Sebbene non sia costato un occhio della testa (solo 1,4 milioni annui difatti spesi per assicurarsi le sue prestazioni) Beasley è sicuramente uno dei più grandi talenti inesplosi dell’intera lega.
I Buy-out di Houston
Gli Houston hanno liberato spazio salariale col Buy-out dei contratti di Ty Lawson e Marcus Thornton. Quella di Beasley sembra una scelta rischiosa, ma a queste cifre non si può non tentare. Nella scorsa stagione è sempre partito dalla panchina nelle sue 20 presenze, con un’ottima media di 12.8 punti e quasi 5 rimbalzi a partita, e con una percentuale dal campo del 52.2%. Ha dimostrato di poter essere un fattore anche nella serie di apertura della Western Conference dei PO contro i Golden State Warriors, con una media di 10.4 punti a partita.
L’avventura in Cina
L’anno prima aveva militato nella Shandong Golden Stars squadra del campionato cinese, dove la guardia ex Miami viaggiava con una spaventosa doppia doppia di media a 31.9 punti e 13.2 rimbalzi, che gli è valsa il titolo di Foreign Most Valuable Player.

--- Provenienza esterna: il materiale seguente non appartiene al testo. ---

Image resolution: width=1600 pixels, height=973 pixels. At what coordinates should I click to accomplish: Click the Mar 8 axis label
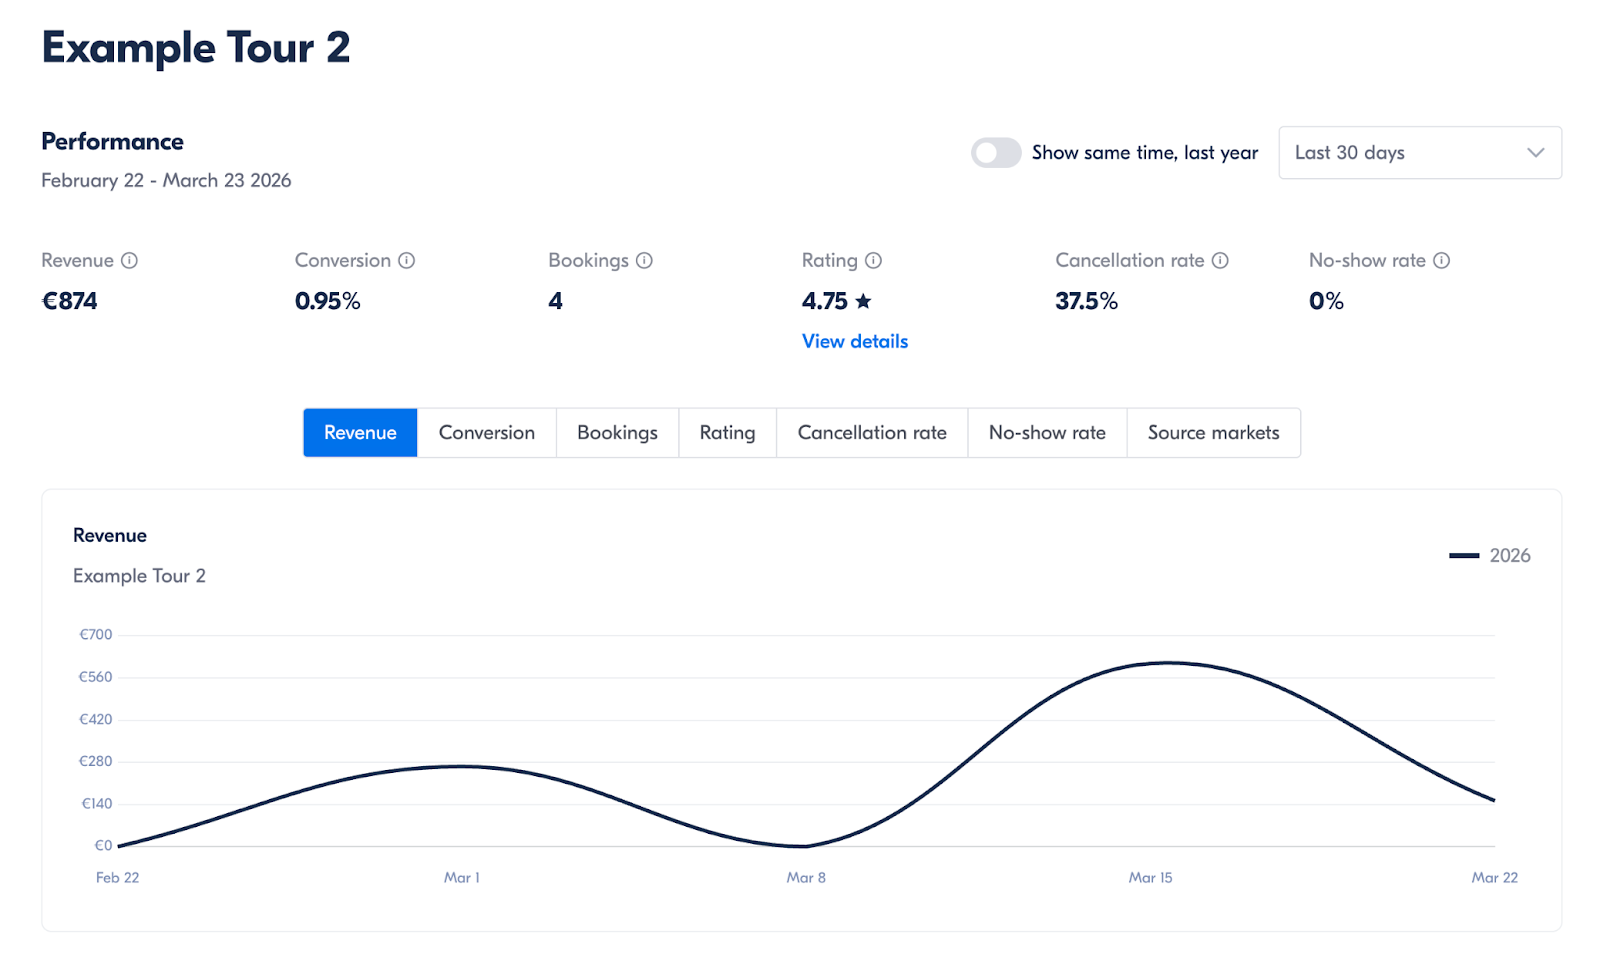coord(806,878)
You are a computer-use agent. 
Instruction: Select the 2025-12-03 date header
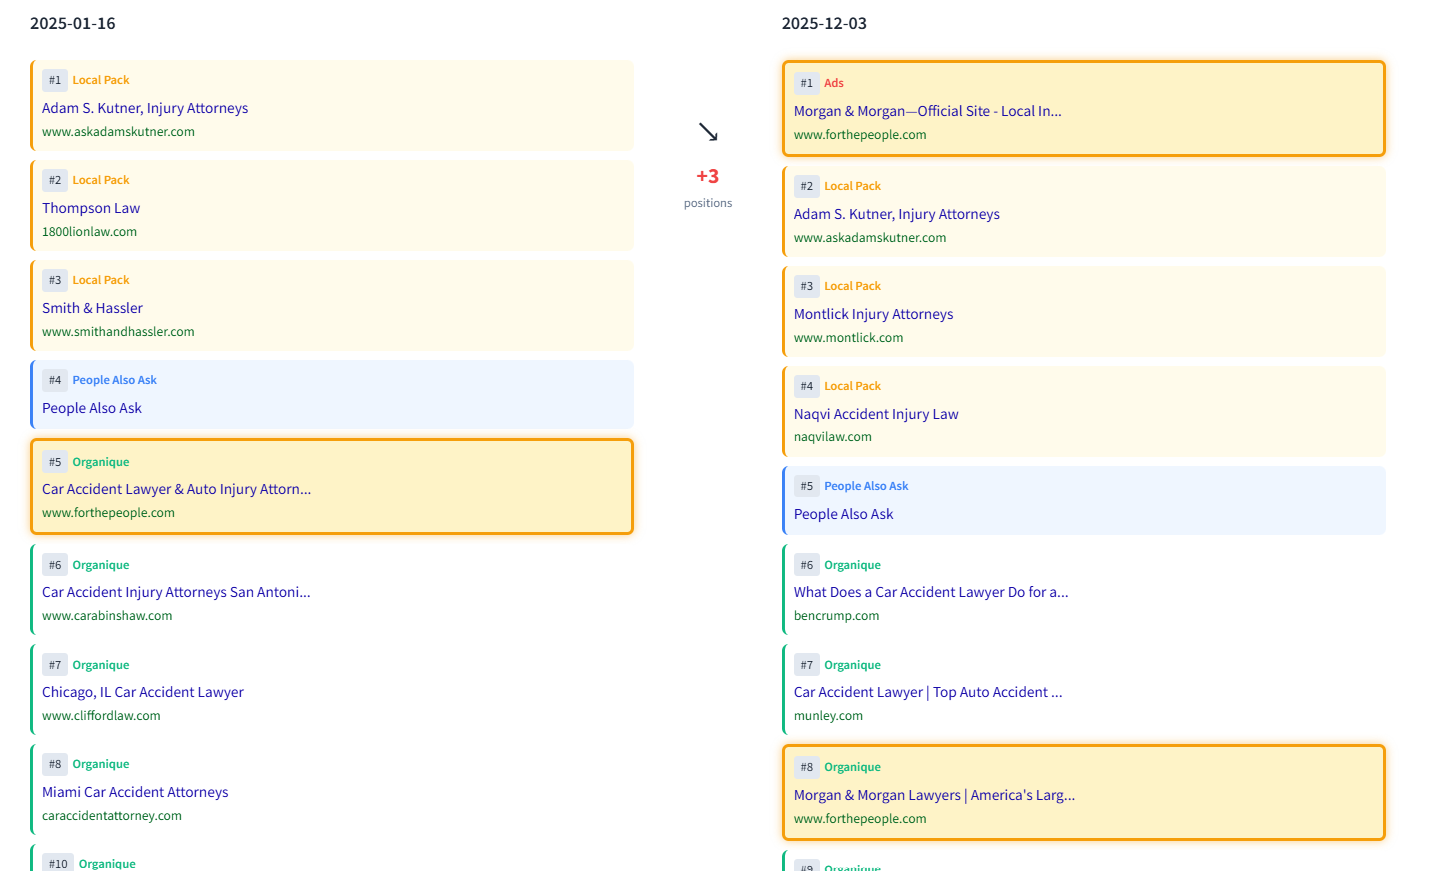coord(824,23)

Anche se i suoi problemi caratteriali gli hanno impedito di essere l’All Star che tutti si aspettevano, e forse la sua carriera è stata schiacciata dal peso di quella seconda scelta, nella sua breve parentesi a Houston ha dimostrato di poter essere un’importante Jolly da pescare nelle seconde linee della squadra, con molti punti nelle mani. Noi crediamo che lui possa ancora ritagliarsi un ruolo importante all’interno della lega, e magari, chissà, poter vincere il titolo di Sesto Uomo dell’anno.